Review by Kyle Anderson
It's not often that anybody actually feels bad for game developers, especially one as gigantic as EA Sports. But you do sort of have to feel bad for them, because they couldn't not release a game that coincides with the World Cup. But it has only been about six months since "FIFA 2010" dropped, and while that game was roundly excellent, could "2010 FIFA World Cup South Africa" (yeesh, what a mouthful) actually make any sort of improvements between "2010" and "2011"?
"2010 FIFA World Cup South Africa" takes the Euro-centric feel of the annual "FIFA" titles and translates it nicely to the world stage. All 199 teams who participated in qualification rounds are represented, from dominant nations like Brazil to "Where on the map is that?" countries like Qatar (though anybody looking to take the top prize with Guam are out of luck, as they withdrew from World Cup qualifying before the matches began). The process is simple: Qualify for the tournament, best three other teams during group play and advance into the final bracket for a chance to take home that wacky-looking trophy with the golden soccer ball at the top.
Styles Make Matches
Soccer is soccer, right? Not necessarily. Just as Olympic hockey has a completely different pace, feel and set of unspoken rules than your average regular season NHL match-up, World Cup soccer is played a little differently than the club version played all over Europe. It's more of a finesse game, so the game really rewards strategic passing and sharp defense over power and individual skill. The game engine feels essentially the same as "FIFA 2010," but there are enough minor tweaks to make it feel like an elevated level of play.
The game comes loaded with scenarios from the 2006 World Cup that allows you to relive specific games or play them out differently (so anybody who thought the French were robbed in the final can reverse that, or put host country Germany into the championship match). When the actual 2010 World Cup tournament starts in a few weeks, additional scenarios will be available for download so you can readjust your personal playoff bracket in real time. So when the United States inevitably makes a heartbreaking exit, you can still keep them in the game until the bitter end.

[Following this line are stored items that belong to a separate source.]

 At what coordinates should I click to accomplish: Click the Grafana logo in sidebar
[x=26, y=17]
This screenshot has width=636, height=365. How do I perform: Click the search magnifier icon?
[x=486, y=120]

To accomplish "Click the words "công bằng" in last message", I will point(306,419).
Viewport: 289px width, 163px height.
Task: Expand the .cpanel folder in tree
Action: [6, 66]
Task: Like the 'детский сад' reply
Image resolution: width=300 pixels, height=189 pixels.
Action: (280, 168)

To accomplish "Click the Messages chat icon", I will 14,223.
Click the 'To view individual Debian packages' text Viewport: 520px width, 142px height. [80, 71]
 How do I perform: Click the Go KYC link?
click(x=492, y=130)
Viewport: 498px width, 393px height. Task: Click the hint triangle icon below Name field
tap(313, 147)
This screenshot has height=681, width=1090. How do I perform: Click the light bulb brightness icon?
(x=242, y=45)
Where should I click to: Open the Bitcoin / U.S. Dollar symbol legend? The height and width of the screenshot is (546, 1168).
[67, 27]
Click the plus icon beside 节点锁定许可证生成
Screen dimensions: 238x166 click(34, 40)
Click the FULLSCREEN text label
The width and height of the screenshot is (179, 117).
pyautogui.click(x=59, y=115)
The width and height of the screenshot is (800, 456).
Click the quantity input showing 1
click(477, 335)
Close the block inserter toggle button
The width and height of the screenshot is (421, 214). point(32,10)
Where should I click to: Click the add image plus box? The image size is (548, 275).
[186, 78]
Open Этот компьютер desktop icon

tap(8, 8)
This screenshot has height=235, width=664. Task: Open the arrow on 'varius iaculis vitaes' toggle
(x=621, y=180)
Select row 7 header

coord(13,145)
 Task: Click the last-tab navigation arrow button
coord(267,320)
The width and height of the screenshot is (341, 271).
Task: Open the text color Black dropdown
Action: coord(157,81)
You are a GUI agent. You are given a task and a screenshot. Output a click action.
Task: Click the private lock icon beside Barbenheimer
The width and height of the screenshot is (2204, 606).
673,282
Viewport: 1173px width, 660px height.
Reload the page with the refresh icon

It All Comes Down To Penalty Kicks
World Cup soccer is not a high scoring affair, which means the most high-profile matches often come down to penalty kicks. Keeping that in mind, the game throws a huge focus on the PK dymanic and introduced a new system that involves the striker's "composure" and a new aiming system, both of which are fantastic. The composure meter rewards players with higher penalty kick ratings and also those who have experience on the world stage (World Cup rookies tend to do less well in PK situations under the suggestion that the pressure has gotten to them). The aiming system allows for sharper aiming and better control over your ability to fool the goaltender. I totally would have paid $10 to download just the penalty kicking game, as it's super-fun and is the only time that the atmosphere really matches the fever pitch of World Cup soccer. Which brings us to ...
"FIFA 2010" had an amazing knack for nailing the frenzied energy of a heated match between Chelsea and Manchester United, but for some reason, that seems dialed down in "South Africa." It's a bit strange, because the nationalistic tendencies of the World Cup usually lead to more passionate crowds, but the fans sitting in the World Cup stadiums seem rather sedate most of the time (save during penalty kicks, when they are absolutely bonkers).
One complaint that will only bother the true video game soccer hardcores (and really, you're probably not picking this up unless you are): While you can import a created player from your "FIFA 2010" game, his attributes get reset in the translation. So you can essentially import his face and knees but not any of the actual skills he might offer to your team. How can I assist the Scottish national team if Kyle Anderson's top-shelf striking skills can't be put to good use?
Same As It Ever Was
Look, "South Africa" has some great bells and whistles, but the mechanics are basically the same as those in "FIFA 2010" (which also means that they've been the same for a few iterations now). And with that comes the same complaints I had about that game six months ago, which is to say the artificial intelligence is still frustratingly dim at times (God help you if you play with the not-very-useful "two button controls" and let the computer dictate every pass you make) and free kicks and corner kicks might as well just be turnovers.
Look, I'm probably the wrong person to be reviewing this, as I can scarcely be considered an objective critic. I love soccer, and I especially love the World Cup. If you only have room for one soccer game in your life, the depth of "FIFA 2010" is probably the superior choice. But "South Africa" does a nice job of capturing the specific international game well. And if nothing else, true hardcores can get a glimpse of the World Cup stadiums in South Africa before the matches actually start. At the end of the day, "2010 FIFA World Cup South Africa" is an incredibly satisfying soccer experience. Now if you'll excuse me, the Canadian national team and I have some destiny to take care of.